• _Collected data entries_
====================

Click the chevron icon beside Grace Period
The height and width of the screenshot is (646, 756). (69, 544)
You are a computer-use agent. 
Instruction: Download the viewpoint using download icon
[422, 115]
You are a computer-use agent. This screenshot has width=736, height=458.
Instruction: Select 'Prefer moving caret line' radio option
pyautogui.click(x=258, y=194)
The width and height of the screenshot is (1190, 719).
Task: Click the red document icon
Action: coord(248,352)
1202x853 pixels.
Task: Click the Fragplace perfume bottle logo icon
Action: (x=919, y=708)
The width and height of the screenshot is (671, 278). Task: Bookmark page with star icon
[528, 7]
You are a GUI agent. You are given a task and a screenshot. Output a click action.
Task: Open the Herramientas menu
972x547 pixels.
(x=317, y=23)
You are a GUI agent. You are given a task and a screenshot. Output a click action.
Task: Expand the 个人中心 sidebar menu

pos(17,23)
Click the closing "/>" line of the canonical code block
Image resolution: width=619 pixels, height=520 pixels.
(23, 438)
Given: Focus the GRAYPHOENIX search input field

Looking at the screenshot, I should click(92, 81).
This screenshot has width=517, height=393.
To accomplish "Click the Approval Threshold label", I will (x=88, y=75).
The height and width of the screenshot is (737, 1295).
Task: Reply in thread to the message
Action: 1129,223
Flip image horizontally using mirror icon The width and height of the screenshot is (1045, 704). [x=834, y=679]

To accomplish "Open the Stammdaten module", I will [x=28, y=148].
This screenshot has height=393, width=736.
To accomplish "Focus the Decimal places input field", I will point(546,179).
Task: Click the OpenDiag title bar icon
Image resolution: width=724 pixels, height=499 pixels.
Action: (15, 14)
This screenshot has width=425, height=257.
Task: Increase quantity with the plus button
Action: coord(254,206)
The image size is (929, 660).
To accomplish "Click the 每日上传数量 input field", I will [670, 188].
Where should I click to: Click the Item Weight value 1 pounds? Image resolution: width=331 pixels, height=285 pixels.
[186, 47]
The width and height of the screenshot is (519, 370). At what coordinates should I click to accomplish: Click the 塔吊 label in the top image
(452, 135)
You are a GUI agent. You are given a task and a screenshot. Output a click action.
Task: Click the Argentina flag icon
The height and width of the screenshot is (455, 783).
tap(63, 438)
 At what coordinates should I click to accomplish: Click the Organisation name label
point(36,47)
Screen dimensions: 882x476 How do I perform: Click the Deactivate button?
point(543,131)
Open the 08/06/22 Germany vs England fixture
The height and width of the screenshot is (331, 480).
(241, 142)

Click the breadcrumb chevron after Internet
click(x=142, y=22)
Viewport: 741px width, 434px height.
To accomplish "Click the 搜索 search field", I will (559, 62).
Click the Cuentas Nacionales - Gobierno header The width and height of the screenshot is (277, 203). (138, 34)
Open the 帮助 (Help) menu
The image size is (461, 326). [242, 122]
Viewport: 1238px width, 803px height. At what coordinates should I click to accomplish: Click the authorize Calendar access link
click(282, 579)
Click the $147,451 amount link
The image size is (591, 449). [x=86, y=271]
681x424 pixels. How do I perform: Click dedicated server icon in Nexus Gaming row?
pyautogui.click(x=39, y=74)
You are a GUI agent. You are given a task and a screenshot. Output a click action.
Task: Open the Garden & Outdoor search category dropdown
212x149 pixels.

====================

• _How to complete this task_
Copy out the entries above without altering a single character.

• _Task solution_
Click the chevron icon beside Grace Period
The height and width of the screenshot is (646, 756). (69, 544)
You are a computer-use agent. 
Instruction: Download the viewpoint using download icon
[422, 115]
You are a computer-use agent. This screenshot has width=736, height=458.
Instruction: Select 'Prefer moving caret line' radio option
pyautogui.click(x=258, y=194)
The width and height of the screenshot is (1190, 719).
Task: Click the red document icon
Action: coord(248,352)
1202x853 pixels.
Task: Click the Fragplace perfume bottle logo icon
Action: (x=919, y=708)
The width and height of the screenshot is (671, 278). Task: Bookmark page with star icon
[528, 7]
You are a GUI agent. You are given a task and a screenshot. Output a click action.
Task: Open the Herramientas menu
972x547 pixels.
(x=317, y=23)
You are a GUI agent. You are given a task and a screenshot. Output a click action.
Task: Expand the 个人中心 sidebar menu

pos(17,23)
Click the closing "/>" line of the canonical code block
Image resolution: width=619 pixels, height=520 pixels.
(23, 438)
Given: Focus the GRAYPHOENIX search input field

Looking at the screenshot, I should click(92, 81).
This screenshot has width=517, height=393.
To accomplish "Click the Approval Threshold label", I will (x=88, y=75).
The height and width of the screenshot is (737, 1295).
Task: Reply in thread to the message
Action: 1129,223
Flip image horizontally using mirror icon The width and height of the screenshot is (1045, 704). [x=834, y=679]

To accomplish "Open the Stammdaten module", I will [x=28, y=148].
This screenshot has height=393, width=736.
To accomplish "Focus the Decimal places input field", I will point(546,179).
Task: Click the OpenDiag title bar icon
Image resolution: width=724 pixels, height=499 pixels.
Action: (15, 14)
This screenshot has width=425, height=257.
Task: Increase quantity with the plus button
Action: coord(254,206)
The image size is (929, 660).
To accomplish "Click the 每日上传数量 input field", I will [670, 188].
Where should I click to: Click the Item Weight value 1 pounds? Image resolution: width=331 pixels, height=285 pixels.
[186, 47]
The width and height of the screenshot is (519, 370). At what coordinates should I click to accomplish: Click the 塔吊 label in the top image
(452, 135)
You are a GUI agent. You are given a task and a screenshot. Output a click action.
Task: Click the Argentina flag icon
The height and width of the screenshot is (455, 783).
tap(63, 438)
 At what coordinates should I click to accomplish: Click the Organisation name label
point(36,47)
Screen dimensions: 882x476 How do I perform: Click the Deactivate button?
point(543,131)
Open the 08/06/22 Germany vs England fixture
The height and width of the screenshot is (331, 480).
(241, 142)

Click the breadcrumb chevron after Internet
click(x=142, y=22)
Viewport: 741px width, 434px height.
To accomplish "Click the 搜索 search field", I will (559, 62).
Click the Cuentas Nacionales - Gobierno header The width and height of the screenshot is (277, 203). (138, 34)
Open the 帮助 (Help) menu
The image size is (461, 326). [242, 122]
Viewport: 1238px width, 803px height. At what coordinates should I click to accomplish: Click the authorize Calendar access link
click(282, 579)
Click the $147,451 amount link
The image size is (591, 449). [x=86, y=271]
681x424 pixels. How do I perform: Click dedicated server icon in Nexus Gaming row?
pyautogui.click(x=39, y=74)
You are a GUI agent. You are given a task and a screenshot. Output a click action.
Task: Open the Garden & Outdoor search category dropdown
212x149 pixels.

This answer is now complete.